Being SEC-qualified isn’t the same thing as being FDIC-insured. Worthy isn’t a bank. If the bonds default and Worthy can’t recoup your original investment, you lose your remaining balance.
Like anything, there are some potential risks to consider.
Borrowers May Default
Worthy Bonds inherent market risk is if too many borrowers default on their loan payments. Default rates can increase during a recession or if Worthy makes poor investment decisions.
But this is the same risk you face if you invest in small business loans with another crowdfund platform.
Cannot See Investment Portfolio
Investors cannot see the loans in which they are investing.
Worthy only states each loan is fully secured and doesn’t exceed two-thirds of the business net worth. Also, Worthy charges an interest rate to borrower’s higher than 5.5%.

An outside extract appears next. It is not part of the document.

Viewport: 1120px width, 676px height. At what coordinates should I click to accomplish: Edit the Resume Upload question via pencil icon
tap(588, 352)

Although the lack of transparency can be a risk, banks don’t disclose specifics of their loan details to savings and CD account holders either.

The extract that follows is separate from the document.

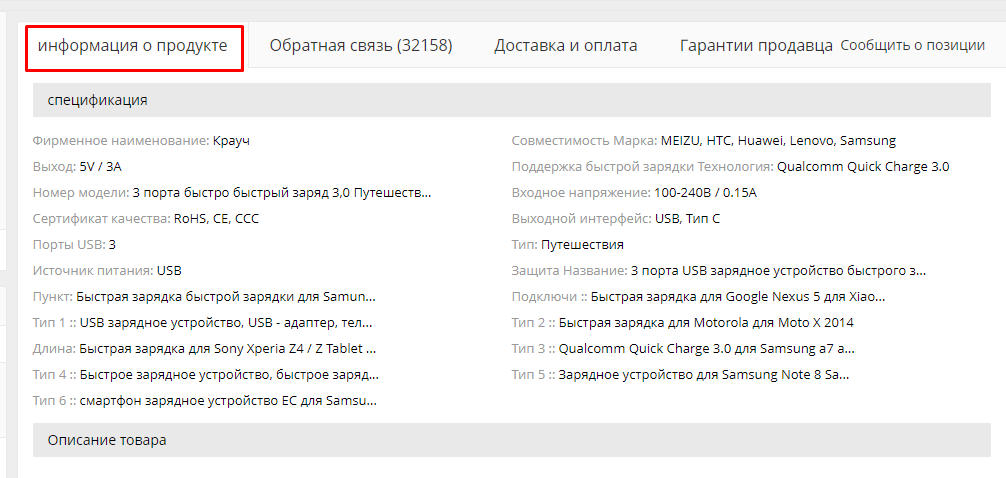Image resolution: width=1006 pixels, height=478 pixels.
Task: Click "Входное напряжение: 100-240В" specification
Action: [634, 193]
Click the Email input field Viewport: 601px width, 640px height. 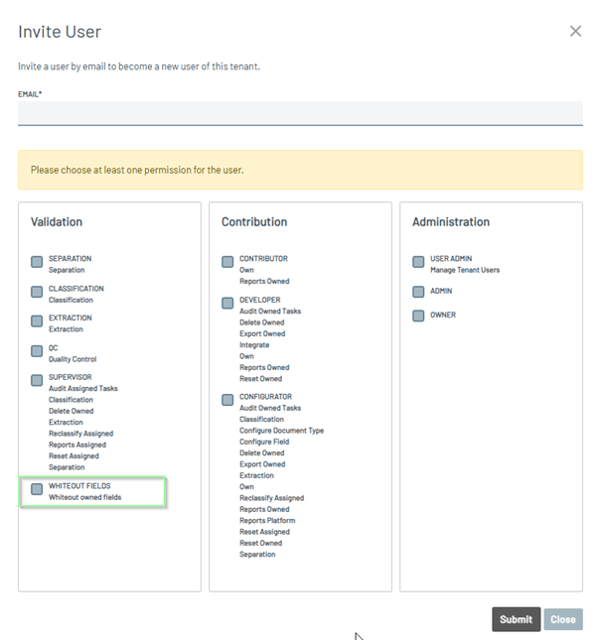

Only in Operation Since 2016
While Worthy didn’t pioneer small business loan investing, they have only been issuing bonds since 2016.
Is Worthy Bonds Legit?
Yes. Worthy Bonds is a legit organization that is regulated by the SEC and has a 4.1 out of 5 score on Trustpilot with 75 reviews.

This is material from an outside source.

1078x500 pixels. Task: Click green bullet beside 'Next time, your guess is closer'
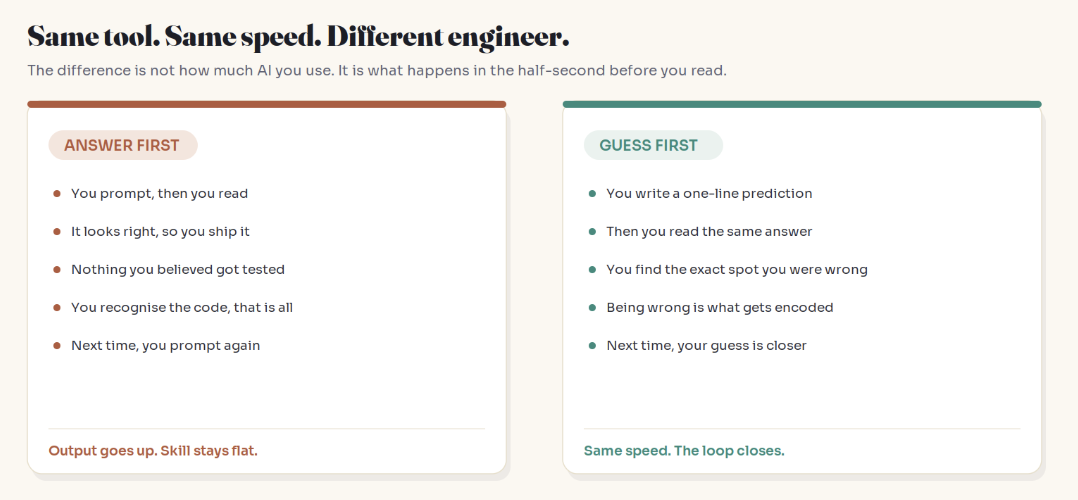pyautogui.click(x=592, y=345)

Like any investment, Worthy isn’t risk-free. Worthy has only been around since 2016 and hasn’t been “recession-tested.” However it has been tested through the pandemic and faired well.
Perform your due diligence and only invest money in Worthy Bonds if you feel comfortable investing in business or real estate lending.
Here are a couple reviews from Trustpilot:
This has been a solid 5 % platform thus far and I have not had any problems. I use this account to diversify my investment portfolio and it’s been workout out so far. Great customer communication as well. They send you monthly updates about the company’s progress.
Their support has been responsive, they are attempting to be transparent, but I believe there needs to be a 30-60-90 day update to investors. This was not advertised as a risk free investment, but was promoted as a safe way to build your savings through “bonds”.
- Can invest in $10 increments
- No early withdrawal penalties
- All notes earn 5.5% annual interest
- Non-accredited investors can join
- Potentially less risky than stock investments
- Interest taxed as “ordinary income” instead of capital gains
- No retirement plans that minimize taxable income
- Worthy is still a relatively new investment option
- Default risks increase during a recession
Worthy Bonds is a legit and affordable way to earn fixed income. The 5.5% annual yield is better than the current savings account and bank CD rates.
It can also be a good way to diversify your investment portfolio without relying only on the stock market to earn passive income.
You shouldn’t put all your money into small business loans. However, Worthy Bonds can be a pivotal passive income idea to diversify your investment portfolio and save for retirement.